OPINIÃO
18/02/2015 15:49 -02 | Atualizado 26/01/2017 21:52 -02

Geração conectada

O recente evento da Campus Party no Brasil novamente atraiu legiões de jovens conectados interagindo e compartilhando informações. A velocidade com que eles digitam nos celulares é surpreendente. Mas será que o comportamento desta geração atual é saudável?

Atualmente, a maioria dos jovens com mais de 14 anos fica em média até 16 horas na frente de telas que emitem luz artificial, e que podem ser bem prejudiciais à vista, segundo estudos recentes da Universidade Harvard nos EUA e de Coimbra em Portugal.

Além disso, o comportamento de caminhar digitando no celular tem aumentado os acidentes envolvendo quedas e atropelamentos. Isso pode acabar impactando a análise de risco de apólices de seguros de vida, saúde, automóvel. Ou seja, vai chegar o momento em que fará toda a diferença a pessoa responder se tem ou não celular.

Em plena era da informação, em que a busca pelo conhecimento é uma meta essencial para quem quer alcançar sucesso na vida profissional, o adolescente brasileiro tem recebido em média 800 mensagens de Whatsapp por dia, será que sobra algum tempo para estudar?

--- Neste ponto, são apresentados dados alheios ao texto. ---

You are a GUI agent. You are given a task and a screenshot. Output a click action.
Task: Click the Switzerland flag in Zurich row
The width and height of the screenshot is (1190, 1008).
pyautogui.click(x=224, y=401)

Tudo feito em excesso pode trazer efeitos colaterais, por isso, tem crescida a discussão sobre a obrigatoriedade de se implementar Campanhas Púbicas, inclusive nas Escolas, que falem do uso saudável da tecnologia e como tratar o vício tecnológico.

O uso excessivo e compulsivo da internet, onde a única coisa que importa é a senha do wi-fi tem sido objeto de estudos pelo Grupo de Dependência de Internet do Ambulatório de Transtornos do Impulso do Instituto de Psiquiatria do Hospital das Clínicas de São Paulo (www.dependenciadeinternet.com.br).

A maior preocupação tem sido de pais de usuários maciços de internet e jogos online, que buscam o Grupo visando uma orientação sobre como tratar os efeitos causados pelo abuso da tecnologia, tais como distúrbios relacionados a baixa auto-estima, depressão, fobias sociais, solidão e isolamento.

Há uma tendência muito grande do jovem desenvolver sedentarismo e reclusão emocional e isso gera um aumento de custo para a saúde pública, além de ocasionar problemas de empregabilidade no futuro.

Afinal, o efeito dispersivo das novas tecnologias tem sido um fator comprometedor para quem quer atuar com atividades que exijam altíssima concentração.

Já há empresas promovendo campanhas de uso saudável da tecnologia no trabalho como uma estratégia pra prevenir riscos trabalhistas. Tem sido muito difícil para o empregador conseguir cortar o acesso do colaborador, seja após horário de expediente, período de licença ou período de férias.

Este cenário é preocupante, quando projetado no longo prazo, pois pode trazer novos tipos de doença e gerar um impacto jurídico e financeiro para as corporações.

Mas independente disso, como ensinar uma criança que ganha um celular em media aos 8 anos que tem que saber a hora de desligar o aparelhinho, de fechar a porta digital e descansar?

Por certo, este é o tema do momento para a recente onda de aplicativos que visam aumentar os cuidados com a saúde e quem sabe pode estimular mais empreendorismo digital no Brasil.

Concluindo, o uso da tecnologia para ser sustentável tem que ser saudável!